Leading off, a story that reminds me of something you might see in the week of practicing before, say, the Motor City Bowl. This story from New Zealand’s Dominion Post:
The All Whites’ campaign in South Africa started in a bizarre fashion this morning when the first training was cut short because of the thick wood and coal fire smog from the surrounding Daveyton township.
Just before the team arrived a solid, smelly fog descended on the pitch of Sinaba Stadium and made it difficult to breath or even see the corner flags.
(Note to those who may not know, the “All Whites” is New Zealand’s team name, referring to the team’s uniform. The team’s fans are known as the “White Noise.”)
It’s a reminder that the World Cup is being played during winter in South Africa, where villagers use wood fires and paraffin to keep warm.
— With a late rash of injuries piling up and some luminous names missing from the World Cup because of earlier injuries (Germany’s Michael Ballack and Ghana’s Michael Essien chief among them), The New York Times proposes that the difficulty of the English Premier League has contributed to the injury count.
Manchester United coach Alex Ferguson tells The Times . . .
For players today, you have to say that the number of games, particularly at our level, is exhausting. I made the point that the players we have playing in the World Cup have to get 28 days’ rest. They must have that, or else they won’t feature next year, they’ll just collapse. Exhaustion will get them. . . . The intensity of the English game is so great, it makes it difficult for those players to perform well at the World Cup.
Today’s injury developments: Don’t count out Ivory Coast star Didier Drogba just yet. He underwent successful elbow surgery and Switzerland and might yet find his way into action (though it hurts just to think about it). . . . English midfielder Gareth Barry says he’ll miss the opener against the United States. Not really a surprise as he works to come back from ligament damage from an ankle injury sustained May 5. He’ll resume practicing on Tuesday.
— England looked so bad after its first half in an exhibition with a South African club team today that coach Fabio Capello stayed by himself out on the pitch rather than speak to his players at halftime. England wound up with a 3-0 victory, but never looked together in the match, though the lineup was shuffled throughout. Star Wayne Rooney picked up a yellow card for indicating to a referee that the ref might need eyeglasses.
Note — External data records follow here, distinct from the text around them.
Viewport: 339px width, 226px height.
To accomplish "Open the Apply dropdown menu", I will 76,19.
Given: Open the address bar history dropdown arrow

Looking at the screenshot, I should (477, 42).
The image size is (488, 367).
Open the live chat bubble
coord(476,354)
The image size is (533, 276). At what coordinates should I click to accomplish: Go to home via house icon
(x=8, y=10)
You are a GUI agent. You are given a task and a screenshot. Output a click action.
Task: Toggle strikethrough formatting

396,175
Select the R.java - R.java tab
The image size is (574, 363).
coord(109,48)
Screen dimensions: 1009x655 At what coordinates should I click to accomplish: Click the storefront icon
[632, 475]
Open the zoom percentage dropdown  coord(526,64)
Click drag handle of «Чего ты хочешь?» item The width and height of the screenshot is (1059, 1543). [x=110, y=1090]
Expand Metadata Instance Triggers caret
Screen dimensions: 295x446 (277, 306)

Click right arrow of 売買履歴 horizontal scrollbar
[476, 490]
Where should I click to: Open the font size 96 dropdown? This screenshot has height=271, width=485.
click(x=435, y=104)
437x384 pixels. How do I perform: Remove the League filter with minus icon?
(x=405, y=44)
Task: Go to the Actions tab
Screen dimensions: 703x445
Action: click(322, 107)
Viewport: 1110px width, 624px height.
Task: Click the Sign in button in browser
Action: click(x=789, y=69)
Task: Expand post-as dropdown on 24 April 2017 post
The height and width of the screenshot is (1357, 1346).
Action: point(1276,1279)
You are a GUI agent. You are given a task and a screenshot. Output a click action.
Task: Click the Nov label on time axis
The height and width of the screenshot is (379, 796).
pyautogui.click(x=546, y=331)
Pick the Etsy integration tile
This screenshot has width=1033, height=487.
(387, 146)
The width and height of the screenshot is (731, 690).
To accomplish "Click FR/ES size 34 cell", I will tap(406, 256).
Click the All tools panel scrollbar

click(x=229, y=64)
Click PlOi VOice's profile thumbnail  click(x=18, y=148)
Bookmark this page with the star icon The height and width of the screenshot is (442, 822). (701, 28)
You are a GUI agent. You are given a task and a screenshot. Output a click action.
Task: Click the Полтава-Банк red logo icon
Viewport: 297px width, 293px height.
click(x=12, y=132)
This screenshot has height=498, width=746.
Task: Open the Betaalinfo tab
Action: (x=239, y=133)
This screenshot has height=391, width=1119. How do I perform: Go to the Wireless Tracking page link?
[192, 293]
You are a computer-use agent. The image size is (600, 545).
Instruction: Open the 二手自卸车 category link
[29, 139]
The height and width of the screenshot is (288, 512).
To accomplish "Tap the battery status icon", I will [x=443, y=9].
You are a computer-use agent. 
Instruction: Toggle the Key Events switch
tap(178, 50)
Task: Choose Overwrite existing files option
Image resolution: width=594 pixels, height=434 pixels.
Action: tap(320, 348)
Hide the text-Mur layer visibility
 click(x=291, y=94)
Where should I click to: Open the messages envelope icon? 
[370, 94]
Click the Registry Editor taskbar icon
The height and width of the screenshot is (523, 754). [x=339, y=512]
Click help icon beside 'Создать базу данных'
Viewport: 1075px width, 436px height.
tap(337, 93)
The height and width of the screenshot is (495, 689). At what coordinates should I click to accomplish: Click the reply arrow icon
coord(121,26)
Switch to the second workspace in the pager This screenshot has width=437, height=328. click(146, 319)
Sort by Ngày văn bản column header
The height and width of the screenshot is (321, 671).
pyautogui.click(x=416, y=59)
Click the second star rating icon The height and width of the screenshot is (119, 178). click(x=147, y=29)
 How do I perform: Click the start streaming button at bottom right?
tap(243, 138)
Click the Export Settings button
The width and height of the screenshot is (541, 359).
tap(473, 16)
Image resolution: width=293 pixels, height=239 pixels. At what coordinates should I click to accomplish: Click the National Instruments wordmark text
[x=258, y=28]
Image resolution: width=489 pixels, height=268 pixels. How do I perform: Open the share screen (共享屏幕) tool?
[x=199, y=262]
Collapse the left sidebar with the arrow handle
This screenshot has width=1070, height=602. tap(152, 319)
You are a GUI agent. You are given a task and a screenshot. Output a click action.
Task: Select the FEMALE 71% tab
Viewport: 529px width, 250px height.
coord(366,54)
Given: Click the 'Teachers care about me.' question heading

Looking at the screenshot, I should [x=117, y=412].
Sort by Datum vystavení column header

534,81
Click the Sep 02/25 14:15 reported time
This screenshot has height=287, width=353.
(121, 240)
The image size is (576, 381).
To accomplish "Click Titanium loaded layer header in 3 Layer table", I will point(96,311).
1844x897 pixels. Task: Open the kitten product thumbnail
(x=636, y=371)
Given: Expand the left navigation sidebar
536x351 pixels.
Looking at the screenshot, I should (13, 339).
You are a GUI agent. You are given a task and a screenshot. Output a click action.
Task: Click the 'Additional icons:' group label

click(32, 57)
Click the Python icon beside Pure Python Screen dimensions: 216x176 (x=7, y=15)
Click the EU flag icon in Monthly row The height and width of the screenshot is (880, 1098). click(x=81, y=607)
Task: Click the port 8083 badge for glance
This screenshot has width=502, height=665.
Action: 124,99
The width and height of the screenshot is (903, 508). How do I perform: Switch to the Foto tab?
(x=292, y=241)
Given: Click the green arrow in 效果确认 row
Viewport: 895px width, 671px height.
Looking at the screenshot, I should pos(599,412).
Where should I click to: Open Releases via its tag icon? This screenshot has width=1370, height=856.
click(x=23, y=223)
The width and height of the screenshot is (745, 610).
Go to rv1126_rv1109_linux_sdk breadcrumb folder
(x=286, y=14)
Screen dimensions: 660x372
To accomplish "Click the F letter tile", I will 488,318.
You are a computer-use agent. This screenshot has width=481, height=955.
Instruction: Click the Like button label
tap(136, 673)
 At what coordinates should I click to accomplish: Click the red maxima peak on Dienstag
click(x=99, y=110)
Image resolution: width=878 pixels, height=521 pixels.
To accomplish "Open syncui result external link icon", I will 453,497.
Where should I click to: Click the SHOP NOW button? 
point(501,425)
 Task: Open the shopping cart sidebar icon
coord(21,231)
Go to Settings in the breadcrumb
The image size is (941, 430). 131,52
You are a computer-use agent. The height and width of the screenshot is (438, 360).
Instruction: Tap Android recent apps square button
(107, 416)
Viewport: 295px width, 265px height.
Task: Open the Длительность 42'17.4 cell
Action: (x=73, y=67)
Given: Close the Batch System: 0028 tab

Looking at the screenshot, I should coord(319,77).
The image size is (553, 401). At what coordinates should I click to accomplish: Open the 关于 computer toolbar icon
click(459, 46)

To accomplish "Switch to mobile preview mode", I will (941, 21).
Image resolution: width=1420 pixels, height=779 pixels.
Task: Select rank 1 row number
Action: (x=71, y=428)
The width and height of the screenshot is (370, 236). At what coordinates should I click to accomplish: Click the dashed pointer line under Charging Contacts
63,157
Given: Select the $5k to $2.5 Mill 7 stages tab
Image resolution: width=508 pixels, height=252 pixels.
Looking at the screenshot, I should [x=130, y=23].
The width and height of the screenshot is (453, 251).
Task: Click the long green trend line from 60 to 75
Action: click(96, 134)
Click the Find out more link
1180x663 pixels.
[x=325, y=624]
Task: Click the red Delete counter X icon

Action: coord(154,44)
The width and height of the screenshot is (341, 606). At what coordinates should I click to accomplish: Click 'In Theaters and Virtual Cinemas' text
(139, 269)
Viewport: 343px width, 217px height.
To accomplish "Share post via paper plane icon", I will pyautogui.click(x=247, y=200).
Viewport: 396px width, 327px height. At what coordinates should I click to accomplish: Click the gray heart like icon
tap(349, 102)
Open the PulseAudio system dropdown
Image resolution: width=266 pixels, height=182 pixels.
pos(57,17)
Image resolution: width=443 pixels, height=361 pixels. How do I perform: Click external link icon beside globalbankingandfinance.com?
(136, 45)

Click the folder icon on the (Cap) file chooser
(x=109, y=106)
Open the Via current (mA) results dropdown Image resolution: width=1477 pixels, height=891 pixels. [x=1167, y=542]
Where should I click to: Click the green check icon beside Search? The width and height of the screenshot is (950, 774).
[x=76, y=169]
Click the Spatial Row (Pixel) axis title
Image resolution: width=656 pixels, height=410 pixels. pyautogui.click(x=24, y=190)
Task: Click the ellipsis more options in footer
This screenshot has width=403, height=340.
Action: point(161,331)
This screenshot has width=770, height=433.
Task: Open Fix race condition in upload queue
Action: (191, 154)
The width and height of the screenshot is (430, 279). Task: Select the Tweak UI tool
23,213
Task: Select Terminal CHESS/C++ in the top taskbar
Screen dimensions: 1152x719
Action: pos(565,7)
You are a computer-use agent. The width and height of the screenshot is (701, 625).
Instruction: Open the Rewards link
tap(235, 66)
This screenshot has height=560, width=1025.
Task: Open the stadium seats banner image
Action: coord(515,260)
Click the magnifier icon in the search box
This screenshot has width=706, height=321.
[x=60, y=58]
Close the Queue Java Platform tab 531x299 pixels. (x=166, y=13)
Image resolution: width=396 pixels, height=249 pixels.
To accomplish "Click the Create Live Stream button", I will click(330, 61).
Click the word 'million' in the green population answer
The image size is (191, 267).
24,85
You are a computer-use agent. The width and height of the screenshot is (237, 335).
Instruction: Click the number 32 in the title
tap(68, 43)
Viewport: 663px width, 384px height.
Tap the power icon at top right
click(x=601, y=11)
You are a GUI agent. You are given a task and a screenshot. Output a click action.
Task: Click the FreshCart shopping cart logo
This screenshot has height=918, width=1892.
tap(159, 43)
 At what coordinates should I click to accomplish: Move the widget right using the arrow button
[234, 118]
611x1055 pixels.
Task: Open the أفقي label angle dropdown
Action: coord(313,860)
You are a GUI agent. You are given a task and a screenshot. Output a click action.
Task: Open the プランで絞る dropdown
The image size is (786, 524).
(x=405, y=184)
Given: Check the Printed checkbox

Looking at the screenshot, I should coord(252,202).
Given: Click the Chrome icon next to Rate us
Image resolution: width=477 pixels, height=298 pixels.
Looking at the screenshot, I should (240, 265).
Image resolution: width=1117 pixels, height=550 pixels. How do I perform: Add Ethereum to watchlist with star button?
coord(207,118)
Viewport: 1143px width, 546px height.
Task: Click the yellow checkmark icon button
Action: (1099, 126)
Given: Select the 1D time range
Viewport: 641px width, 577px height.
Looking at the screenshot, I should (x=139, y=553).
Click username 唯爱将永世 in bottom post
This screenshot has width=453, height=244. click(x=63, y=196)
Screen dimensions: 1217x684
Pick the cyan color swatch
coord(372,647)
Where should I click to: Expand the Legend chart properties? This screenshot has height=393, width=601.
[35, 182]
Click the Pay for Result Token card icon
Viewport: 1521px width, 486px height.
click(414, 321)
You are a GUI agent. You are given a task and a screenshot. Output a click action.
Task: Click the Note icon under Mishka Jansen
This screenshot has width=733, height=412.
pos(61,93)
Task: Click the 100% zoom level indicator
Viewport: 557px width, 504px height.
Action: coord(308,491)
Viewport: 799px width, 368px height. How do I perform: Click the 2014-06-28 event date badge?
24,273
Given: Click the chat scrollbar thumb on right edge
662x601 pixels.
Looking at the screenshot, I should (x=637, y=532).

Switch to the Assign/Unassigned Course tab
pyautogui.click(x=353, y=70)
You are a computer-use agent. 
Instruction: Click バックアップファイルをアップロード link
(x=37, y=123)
I’m still not as down on England as many seem to be. These “friendlies,” again, bear no resemblance to the real thing, and I think it’s talent level is significant.
— I’m not sure that the performance came before or after this little chat with Prince William. To answer, I think the U.S. team should get a pep talk from Prince.
— Brazil looked bored but brilliant in dispatching Tanzania 5-1, even if the moment of the match was the lone Tanzanian goal, which no doubt will go down as the highlight of the World Cup for Tanzania.